(DATASET EXCERPTS begins)

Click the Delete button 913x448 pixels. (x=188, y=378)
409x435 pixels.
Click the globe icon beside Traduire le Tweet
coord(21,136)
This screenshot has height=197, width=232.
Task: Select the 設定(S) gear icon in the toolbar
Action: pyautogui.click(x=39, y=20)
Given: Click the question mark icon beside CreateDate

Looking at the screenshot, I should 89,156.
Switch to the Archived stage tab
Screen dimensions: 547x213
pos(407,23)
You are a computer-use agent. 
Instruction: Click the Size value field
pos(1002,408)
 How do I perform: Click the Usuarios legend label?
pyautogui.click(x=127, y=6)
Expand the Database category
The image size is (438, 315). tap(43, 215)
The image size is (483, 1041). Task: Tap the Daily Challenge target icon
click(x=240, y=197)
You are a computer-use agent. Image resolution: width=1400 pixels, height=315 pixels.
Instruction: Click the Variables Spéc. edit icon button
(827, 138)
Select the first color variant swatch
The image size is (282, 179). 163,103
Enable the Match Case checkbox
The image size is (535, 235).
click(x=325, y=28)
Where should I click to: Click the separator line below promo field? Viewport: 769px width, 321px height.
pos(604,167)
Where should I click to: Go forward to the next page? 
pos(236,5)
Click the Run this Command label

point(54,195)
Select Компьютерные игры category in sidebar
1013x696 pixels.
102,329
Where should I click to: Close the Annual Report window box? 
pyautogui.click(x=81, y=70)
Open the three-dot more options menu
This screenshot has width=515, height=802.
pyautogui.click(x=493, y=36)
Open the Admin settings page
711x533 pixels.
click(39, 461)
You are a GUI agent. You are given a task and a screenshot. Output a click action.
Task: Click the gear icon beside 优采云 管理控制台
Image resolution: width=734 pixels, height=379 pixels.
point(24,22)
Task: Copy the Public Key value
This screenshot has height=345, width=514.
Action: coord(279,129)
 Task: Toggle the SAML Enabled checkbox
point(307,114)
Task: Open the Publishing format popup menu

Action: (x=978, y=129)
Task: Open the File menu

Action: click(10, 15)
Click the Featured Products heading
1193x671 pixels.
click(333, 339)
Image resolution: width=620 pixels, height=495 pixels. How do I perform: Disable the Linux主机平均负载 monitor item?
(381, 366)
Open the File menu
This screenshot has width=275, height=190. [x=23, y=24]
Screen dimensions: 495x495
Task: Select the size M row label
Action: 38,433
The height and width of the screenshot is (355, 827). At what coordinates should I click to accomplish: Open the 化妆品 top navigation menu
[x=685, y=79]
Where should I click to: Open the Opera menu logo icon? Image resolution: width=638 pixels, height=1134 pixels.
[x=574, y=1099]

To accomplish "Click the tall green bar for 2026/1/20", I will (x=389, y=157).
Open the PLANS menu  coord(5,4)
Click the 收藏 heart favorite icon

(DATASET EXCERPTS ends)

__EXERCISE DIRECTIONS__
Show me all lines in the records that contain "computer".

__RESPONSE TO THIS EXERCISE__
You are a computer-use agent. 
You are a computer-use agent. Image resolution: width=1400 pixels, height=315 pixels.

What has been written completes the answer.